Provided entries:

------------------------------------------------------------------------

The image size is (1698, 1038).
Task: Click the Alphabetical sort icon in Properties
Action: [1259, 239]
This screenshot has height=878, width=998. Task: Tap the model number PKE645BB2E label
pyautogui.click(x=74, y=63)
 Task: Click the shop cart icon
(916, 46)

------------------------------------------------------------------------

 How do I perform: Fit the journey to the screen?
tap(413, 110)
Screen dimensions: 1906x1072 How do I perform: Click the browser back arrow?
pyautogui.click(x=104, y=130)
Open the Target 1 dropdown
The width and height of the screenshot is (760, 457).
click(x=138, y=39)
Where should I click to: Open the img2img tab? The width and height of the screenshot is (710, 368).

------------------------------------------------------------------------

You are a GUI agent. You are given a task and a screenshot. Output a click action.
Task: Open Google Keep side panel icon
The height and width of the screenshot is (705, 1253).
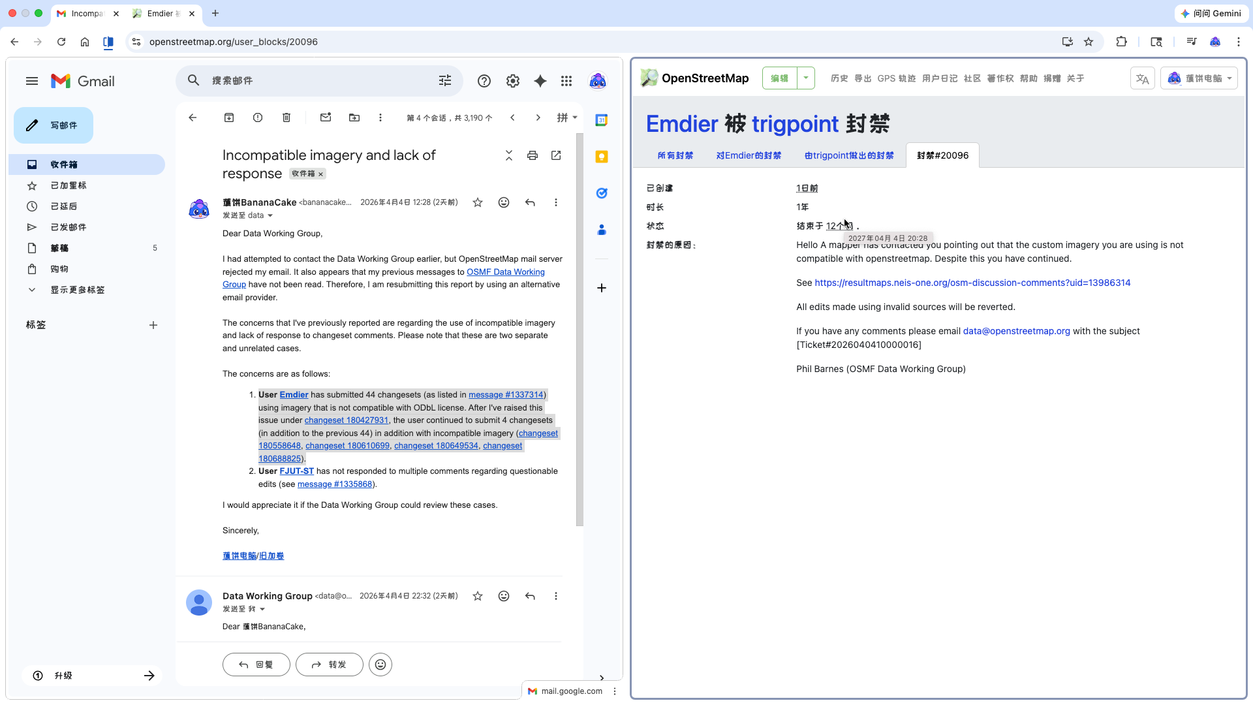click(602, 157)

------------------------------------------------------------------------

Find the word "Open" in the entries above and gather every line that holds it.

Answer space:
Open the Target 1 dropdown
Where should I click to: Open the img2img tab? The width and height of the screenshot is (710, 368).
Task: Open Google Keep side panel icon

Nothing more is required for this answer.